If a line in the data below holds the word "selector", copy it.

/---

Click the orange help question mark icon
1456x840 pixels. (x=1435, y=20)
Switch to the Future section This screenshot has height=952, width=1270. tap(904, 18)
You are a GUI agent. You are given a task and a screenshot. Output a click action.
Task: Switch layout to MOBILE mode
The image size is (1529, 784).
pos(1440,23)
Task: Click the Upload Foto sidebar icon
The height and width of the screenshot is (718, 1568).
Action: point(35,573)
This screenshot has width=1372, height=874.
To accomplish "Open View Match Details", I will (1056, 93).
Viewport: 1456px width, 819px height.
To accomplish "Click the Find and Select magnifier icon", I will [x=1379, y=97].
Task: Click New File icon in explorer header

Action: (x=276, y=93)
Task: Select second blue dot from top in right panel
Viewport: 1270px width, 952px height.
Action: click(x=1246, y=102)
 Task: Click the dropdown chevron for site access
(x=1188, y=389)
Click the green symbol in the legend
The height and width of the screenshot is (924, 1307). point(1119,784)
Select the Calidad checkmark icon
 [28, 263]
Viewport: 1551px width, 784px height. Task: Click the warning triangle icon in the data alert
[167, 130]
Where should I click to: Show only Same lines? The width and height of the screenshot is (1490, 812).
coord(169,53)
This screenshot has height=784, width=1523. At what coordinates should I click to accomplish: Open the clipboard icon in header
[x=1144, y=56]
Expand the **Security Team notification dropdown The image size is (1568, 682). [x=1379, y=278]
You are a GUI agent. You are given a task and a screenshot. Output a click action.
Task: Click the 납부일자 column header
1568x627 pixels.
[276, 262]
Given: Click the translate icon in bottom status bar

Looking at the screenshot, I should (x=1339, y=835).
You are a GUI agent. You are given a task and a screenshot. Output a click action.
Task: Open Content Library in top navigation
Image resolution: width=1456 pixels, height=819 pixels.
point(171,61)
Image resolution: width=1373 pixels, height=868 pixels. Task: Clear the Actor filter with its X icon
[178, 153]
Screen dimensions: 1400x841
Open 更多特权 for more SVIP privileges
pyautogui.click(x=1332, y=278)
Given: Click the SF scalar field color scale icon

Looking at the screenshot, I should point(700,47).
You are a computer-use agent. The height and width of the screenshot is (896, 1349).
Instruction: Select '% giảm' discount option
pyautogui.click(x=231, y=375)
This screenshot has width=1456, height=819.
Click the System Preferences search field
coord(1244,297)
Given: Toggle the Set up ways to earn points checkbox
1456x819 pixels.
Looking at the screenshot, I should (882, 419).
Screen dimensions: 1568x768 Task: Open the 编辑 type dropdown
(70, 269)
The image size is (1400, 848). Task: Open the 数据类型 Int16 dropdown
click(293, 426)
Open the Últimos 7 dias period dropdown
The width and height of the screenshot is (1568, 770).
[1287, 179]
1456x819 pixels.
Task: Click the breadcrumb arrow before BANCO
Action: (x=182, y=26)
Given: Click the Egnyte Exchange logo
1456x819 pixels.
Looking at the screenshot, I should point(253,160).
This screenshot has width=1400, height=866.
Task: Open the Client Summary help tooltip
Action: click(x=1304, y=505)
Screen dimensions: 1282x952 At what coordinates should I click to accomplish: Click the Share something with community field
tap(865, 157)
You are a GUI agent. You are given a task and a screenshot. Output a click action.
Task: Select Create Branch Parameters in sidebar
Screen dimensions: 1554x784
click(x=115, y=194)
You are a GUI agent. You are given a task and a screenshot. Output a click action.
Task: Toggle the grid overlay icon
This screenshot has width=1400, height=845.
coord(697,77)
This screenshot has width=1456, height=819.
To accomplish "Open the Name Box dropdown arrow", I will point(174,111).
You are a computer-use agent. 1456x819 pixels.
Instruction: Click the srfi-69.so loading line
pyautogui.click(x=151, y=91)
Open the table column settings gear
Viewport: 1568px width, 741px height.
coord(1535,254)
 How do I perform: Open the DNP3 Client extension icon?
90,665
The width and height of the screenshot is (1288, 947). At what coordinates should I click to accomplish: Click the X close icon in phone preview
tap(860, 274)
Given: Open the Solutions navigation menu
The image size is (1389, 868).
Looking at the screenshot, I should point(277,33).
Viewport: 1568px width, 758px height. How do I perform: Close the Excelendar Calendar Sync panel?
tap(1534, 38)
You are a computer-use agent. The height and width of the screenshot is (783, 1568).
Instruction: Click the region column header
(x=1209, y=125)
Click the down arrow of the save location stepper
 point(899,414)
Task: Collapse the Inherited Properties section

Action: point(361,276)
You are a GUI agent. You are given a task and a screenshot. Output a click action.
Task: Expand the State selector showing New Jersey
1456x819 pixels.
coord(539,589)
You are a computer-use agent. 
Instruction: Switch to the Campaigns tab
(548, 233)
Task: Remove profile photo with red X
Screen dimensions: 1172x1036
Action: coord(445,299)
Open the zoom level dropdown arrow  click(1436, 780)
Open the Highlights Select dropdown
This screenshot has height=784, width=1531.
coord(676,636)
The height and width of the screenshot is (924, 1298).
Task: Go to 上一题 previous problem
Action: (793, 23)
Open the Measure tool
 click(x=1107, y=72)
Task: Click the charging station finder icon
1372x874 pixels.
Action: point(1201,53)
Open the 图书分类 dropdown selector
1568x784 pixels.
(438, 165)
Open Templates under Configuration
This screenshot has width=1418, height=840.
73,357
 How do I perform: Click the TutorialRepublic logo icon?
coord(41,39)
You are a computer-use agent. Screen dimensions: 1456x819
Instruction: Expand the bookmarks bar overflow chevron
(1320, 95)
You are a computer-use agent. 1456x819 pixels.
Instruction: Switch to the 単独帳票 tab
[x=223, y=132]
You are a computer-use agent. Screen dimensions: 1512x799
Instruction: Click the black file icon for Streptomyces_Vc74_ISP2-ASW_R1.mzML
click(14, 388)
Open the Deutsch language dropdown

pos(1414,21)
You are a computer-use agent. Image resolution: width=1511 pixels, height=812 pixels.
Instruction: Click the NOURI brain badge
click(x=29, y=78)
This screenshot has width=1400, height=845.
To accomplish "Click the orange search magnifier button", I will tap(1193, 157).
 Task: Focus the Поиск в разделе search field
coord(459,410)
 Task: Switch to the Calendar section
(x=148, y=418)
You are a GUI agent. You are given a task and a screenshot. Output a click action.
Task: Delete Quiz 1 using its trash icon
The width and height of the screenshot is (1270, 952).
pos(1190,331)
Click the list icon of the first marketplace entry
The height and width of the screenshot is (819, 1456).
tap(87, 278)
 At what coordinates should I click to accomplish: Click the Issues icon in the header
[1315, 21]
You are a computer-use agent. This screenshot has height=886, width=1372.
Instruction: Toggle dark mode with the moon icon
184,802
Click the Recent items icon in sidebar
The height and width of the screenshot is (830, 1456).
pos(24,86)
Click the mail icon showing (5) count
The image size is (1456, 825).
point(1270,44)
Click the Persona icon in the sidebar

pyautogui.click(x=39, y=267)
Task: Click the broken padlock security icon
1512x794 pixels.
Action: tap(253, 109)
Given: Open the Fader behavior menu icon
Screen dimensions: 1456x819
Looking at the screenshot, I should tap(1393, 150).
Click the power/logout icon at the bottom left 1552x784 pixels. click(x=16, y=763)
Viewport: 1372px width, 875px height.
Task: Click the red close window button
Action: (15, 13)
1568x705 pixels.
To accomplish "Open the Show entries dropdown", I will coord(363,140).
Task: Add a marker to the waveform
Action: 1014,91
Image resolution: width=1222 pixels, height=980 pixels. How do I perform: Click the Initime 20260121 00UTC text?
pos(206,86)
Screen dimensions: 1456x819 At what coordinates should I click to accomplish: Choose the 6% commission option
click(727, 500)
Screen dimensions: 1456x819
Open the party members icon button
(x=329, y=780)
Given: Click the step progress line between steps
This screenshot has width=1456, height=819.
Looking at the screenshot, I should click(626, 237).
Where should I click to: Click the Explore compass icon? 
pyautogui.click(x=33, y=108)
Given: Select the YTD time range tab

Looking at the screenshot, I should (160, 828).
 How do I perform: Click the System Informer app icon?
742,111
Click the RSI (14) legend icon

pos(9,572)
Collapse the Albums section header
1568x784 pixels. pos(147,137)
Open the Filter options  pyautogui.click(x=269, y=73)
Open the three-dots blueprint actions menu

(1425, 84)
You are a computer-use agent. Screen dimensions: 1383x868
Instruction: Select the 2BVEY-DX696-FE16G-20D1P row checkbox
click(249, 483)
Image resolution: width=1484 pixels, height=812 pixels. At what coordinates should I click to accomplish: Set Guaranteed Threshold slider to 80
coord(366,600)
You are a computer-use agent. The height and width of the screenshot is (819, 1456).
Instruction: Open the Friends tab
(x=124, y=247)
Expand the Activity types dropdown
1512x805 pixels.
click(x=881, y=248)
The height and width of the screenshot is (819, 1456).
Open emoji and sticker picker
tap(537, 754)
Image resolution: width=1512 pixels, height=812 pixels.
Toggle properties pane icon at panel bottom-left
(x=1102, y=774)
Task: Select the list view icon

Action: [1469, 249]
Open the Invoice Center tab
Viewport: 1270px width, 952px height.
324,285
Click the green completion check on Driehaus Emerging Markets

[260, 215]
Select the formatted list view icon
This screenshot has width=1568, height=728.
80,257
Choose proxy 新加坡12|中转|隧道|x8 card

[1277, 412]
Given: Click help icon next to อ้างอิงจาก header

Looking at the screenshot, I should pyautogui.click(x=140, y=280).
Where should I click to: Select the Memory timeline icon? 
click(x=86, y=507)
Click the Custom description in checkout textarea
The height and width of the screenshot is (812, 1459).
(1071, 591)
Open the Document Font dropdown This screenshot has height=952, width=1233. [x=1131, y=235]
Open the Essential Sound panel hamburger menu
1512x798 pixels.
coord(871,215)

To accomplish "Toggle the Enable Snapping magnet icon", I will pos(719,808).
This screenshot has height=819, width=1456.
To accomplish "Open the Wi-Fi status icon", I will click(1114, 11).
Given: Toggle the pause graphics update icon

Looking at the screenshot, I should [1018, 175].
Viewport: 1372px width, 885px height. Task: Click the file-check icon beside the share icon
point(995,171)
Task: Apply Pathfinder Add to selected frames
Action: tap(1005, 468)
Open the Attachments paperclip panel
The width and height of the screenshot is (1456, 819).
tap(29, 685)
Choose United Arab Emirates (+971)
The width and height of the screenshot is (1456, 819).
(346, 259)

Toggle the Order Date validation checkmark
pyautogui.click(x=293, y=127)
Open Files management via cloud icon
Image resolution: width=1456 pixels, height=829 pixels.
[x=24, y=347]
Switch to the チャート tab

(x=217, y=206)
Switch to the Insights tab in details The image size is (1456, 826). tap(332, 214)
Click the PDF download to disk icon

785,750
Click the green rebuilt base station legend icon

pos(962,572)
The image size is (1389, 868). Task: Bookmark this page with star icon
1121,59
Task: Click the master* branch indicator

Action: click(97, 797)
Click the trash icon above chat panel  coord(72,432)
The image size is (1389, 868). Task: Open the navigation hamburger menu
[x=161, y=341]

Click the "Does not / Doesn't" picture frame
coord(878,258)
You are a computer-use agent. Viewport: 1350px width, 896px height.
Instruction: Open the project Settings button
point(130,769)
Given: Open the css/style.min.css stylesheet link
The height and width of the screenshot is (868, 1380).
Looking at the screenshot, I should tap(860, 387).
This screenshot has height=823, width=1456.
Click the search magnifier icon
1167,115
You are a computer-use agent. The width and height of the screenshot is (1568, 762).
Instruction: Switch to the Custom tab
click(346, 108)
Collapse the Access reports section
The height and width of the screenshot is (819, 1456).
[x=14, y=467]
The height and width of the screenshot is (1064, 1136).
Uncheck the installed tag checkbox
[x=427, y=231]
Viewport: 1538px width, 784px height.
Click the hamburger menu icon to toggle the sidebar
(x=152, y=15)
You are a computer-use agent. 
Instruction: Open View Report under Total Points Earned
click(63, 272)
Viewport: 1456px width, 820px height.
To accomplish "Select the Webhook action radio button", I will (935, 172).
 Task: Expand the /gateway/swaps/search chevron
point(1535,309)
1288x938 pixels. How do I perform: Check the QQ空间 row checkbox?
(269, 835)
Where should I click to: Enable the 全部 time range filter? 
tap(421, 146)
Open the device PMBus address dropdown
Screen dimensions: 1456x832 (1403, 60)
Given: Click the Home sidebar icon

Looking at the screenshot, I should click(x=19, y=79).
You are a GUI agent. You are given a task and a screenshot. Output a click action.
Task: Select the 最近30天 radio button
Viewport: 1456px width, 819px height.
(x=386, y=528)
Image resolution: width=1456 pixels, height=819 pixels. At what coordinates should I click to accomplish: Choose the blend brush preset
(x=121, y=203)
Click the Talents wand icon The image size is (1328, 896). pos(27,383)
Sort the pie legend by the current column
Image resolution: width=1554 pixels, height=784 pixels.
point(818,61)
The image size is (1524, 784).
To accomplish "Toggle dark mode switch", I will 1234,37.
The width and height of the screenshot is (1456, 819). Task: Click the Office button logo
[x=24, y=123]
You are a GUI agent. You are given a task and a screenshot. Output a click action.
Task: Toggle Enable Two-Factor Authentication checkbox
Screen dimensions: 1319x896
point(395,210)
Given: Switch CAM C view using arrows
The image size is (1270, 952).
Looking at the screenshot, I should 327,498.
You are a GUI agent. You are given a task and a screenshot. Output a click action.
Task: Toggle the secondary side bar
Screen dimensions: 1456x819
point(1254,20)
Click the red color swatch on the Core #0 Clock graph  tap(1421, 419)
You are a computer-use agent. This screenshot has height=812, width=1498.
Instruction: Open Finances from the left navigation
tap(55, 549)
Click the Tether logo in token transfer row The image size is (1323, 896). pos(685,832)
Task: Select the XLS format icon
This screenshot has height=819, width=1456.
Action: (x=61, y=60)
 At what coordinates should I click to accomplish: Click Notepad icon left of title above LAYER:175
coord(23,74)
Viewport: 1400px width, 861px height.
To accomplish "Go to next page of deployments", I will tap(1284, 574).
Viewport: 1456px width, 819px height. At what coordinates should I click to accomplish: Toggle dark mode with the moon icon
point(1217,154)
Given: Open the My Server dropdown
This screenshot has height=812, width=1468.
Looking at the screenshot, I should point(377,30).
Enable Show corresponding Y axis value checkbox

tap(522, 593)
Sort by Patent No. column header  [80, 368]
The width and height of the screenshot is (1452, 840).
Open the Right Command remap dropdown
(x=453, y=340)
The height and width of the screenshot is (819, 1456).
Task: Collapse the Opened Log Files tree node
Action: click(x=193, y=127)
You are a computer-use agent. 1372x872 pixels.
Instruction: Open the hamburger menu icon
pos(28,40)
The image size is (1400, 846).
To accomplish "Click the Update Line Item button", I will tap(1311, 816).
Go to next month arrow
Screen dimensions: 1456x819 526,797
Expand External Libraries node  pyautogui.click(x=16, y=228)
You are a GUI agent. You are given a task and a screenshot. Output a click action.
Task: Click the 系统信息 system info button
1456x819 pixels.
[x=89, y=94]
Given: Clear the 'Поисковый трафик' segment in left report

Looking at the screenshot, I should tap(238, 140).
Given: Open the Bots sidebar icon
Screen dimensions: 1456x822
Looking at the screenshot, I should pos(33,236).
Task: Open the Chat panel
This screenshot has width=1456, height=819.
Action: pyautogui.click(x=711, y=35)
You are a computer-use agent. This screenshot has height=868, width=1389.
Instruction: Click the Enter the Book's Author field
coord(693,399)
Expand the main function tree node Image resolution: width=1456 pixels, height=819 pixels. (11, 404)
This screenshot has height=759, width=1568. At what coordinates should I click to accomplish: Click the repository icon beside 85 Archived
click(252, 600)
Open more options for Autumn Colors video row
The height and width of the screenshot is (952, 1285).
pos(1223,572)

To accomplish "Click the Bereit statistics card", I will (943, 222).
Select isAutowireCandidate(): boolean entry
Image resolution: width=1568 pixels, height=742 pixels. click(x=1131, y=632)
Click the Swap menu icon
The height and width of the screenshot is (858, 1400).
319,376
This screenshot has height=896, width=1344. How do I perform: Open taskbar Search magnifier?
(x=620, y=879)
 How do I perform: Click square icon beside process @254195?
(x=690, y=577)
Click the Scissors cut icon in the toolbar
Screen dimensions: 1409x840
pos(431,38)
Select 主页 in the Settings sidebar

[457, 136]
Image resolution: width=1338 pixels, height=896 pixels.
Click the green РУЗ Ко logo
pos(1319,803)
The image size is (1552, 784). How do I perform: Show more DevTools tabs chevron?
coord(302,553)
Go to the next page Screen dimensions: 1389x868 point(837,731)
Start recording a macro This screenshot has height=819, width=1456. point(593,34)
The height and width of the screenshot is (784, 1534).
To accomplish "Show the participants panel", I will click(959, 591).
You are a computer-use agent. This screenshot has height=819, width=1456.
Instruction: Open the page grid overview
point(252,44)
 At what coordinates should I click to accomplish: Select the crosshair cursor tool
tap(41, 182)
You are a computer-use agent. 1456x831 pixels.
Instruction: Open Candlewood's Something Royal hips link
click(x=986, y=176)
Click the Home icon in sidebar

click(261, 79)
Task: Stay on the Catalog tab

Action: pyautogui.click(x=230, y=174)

\---

TASK RESULT.
Task: Expand the State selector showing New Jersey
Open the 图书分类 dropdown selector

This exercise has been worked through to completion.